Sur le plan intérieur, le carnage institutionnel est tout aussi effrayant. Le ministère de l’éducation a été vidé de sa substance et la cybersécurité nationale a été compromise par le licenciement massif d’experts, laissant les infrastructures américaines vulnérables. Le DOGE, dans son arrogance, a accédé à des bases de données fédérales contenant des informations sensibles sur des millions d’Américains, provoquant des failles de sécurité majeures. L’ironie est mordante, l’entité censée moderniser l’État a fini par exposer les citoyens aux cyberattaques, tout en remplaçant des agents de l’IRS par des agents IA dont l’efficacité reste à prouver.
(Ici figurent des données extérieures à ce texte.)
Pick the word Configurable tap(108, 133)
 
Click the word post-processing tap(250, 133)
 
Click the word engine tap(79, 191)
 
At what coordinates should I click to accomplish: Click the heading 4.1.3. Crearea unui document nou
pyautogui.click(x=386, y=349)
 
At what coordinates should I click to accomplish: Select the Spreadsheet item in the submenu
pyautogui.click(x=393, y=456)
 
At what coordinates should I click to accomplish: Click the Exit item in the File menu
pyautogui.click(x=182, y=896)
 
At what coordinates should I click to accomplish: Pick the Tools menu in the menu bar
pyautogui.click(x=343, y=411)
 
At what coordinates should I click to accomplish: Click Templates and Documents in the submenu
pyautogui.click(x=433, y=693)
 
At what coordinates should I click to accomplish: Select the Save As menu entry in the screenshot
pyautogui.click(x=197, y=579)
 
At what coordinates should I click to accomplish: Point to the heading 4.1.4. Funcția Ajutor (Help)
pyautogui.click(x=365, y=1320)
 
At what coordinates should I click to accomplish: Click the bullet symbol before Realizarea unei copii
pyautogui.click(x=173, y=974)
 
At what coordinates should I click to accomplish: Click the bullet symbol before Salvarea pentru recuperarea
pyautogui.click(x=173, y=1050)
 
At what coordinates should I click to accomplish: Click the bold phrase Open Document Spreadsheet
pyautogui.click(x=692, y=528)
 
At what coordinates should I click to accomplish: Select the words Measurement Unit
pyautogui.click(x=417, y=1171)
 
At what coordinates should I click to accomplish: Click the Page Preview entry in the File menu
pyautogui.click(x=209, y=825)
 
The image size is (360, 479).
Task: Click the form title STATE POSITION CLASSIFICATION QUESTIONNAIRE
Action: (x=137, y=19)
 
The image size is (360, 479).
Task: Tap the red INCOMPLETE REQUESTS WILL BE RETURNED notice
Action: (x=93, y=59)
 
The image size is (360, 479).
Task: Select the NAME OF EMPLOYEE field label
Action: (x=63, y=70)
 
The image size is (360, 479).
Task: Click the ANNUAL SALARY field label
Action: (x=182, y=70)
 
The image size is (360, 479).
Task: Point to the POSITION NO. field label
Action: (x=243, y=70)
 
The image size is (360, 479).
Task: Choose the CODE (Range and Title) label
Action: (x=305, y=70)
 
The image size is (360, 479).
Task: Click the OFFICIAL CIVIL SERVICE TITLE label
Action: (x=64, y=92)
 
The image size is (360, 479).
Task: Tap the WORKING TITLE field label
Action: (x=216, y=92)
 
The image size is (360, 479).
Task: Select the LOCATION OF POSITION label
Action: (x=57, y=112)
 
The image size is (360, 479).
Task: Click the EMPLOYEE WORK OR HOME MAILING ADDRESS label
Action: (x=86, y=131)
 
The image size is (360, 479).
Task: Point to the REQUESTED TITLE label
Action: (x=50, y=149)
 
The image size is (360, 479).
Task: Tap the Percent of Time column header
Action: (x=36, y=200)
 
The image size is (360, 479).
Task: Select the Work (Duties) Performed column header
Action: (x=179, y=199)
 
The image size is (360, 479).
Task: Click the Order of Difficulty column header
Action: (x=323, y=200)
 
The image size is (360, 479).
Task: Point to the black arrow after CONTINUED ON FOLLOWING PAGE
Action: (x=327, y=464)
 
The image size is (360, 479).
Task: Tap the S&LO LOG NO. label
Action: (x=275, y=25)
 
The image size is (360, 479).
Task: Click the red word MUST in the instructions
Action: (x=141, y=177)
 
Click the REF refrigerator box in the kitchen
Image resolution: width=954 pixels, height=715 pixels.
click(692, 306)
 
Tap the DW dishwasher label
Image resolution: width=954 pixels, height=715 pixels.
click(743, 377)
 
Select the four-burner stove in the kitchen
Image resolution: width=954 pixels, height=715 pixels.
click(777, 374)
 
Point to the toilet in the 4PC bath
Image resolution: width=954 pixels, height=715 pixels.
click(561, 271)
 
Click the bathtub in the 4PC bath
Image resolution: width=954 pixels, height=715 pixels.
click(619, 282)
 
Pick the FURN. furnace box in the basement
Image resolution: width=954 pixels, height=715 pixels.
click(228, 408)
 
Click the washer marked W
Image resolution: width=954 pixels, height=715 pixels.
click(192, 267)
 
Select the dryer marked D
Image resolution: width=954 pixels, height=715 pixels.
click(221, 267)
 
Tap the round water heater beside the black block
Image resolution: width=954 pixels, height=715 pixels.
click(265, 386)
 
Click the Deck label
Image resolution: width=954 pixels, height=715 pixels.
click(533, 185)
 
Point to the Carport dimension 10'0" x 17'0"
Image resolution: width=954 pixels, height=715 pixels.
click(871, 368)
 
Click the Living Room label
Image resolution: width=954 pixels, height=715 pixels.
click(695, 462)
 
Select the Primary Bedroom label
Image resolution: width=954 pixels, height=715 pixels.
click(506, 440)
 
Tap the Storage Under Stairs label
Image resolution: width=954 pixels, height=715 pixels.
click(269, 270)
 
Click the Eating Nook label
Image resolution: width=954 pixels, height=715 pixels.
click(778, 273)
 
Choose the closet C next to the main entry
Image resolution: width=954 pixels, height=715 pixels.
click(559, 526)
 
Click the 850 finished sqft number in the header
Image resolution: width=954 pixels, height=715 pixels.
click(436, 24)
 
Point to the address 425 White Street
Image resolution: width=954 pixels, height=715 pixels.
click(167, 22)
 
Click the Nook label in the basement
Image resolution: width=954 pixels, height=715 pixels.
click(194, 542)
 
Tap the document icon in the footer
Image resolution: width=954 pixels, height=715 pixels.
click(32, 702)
Le rôle d’Elon Musk dans ce fiasco mérite une attention particulière. L’intéressé, qui a quitté le navire en mai après une brouille publique avec Donald Trump, a traité le gouvernement fédéral comme l’un de ses jouets personnels. Son départ, marqué par une conférence de presse surréaliste dans le bureau ovale où il est apparu avec un œil au beurre noir, résume à lui seul l’amateurisme de cette administration. Bien que Musk et Trump semblent s’être réconciliés récemment lors d’un dîner avec le prince héritier saoudien, les dommages causés à la réputation du patron de Tesla sont immenses. Sa cote de popularité a chuté, entraînant avec elle les profits de sa marque automobile, les consommateurs rejetant massivement l’association toxique entre le constructeur et le chaos politique engendré par son fondateur.

Aujourd’hui, alors que le navire sombre, l’équipage cherche désespérément des canots de sauvetage. Les anciens collaborateurs du DOGE, dont beaucoup avaient été parachutés depuis les entreprises privées de Musk, vivent désormais dans la peur de poursuites judiciaires. Sans la protection d’un homme qui a perdu son influence directe et sans la garantie de grâces présidentielles, ces « coupeurs de coûts » réalisent qu’ils pourraient avoir à répondre de leurs actes devant la justice. Certains tentent de se recaser au sein du « National Design Studio », une nouvelle entité créée par Trump pour « redessiner l’interface du gouvernement », dirigée par un cofondateur d’Airbnb. C’est la touche finale de cette administration, quand le fond est détruit, on tente de polir la forme avec du design généré par intelligence artificielle.

Le DOGE aura été une courte mais intense période de vandalisme d’État. Il n’a pas apporté l’efficacité mais plutôt la destruction. Il n’a pas sauvé l’argent du contribuable américain, il a dilapidé des ressources pour des résultats néfastes. Même l’intelligence artificielle de Google, dans un moment de lucidité prémonitoire en septembre dernier, avait qualifié le DOGE de « fiction » basée sur de la « satire politique ». Il semblerait que l’algorithme ait eu raison avant tout le monde, le département de l’efficacité gouvernementale n’était rien d’autre qu’une mauvaise blague qui a duré trop longtemps, orchestrée par deux egos démesurés au détriment du peuple américain et de la stabilité mondiale. Alors que ses restes sont balayés sous le tapis de l’Office of Personnel Management, il reste à espérer que les leçons de ce désastre seront retenues, bien que l’administration Trump semble, comme toujours, imperméable à toute forme d’autocritique.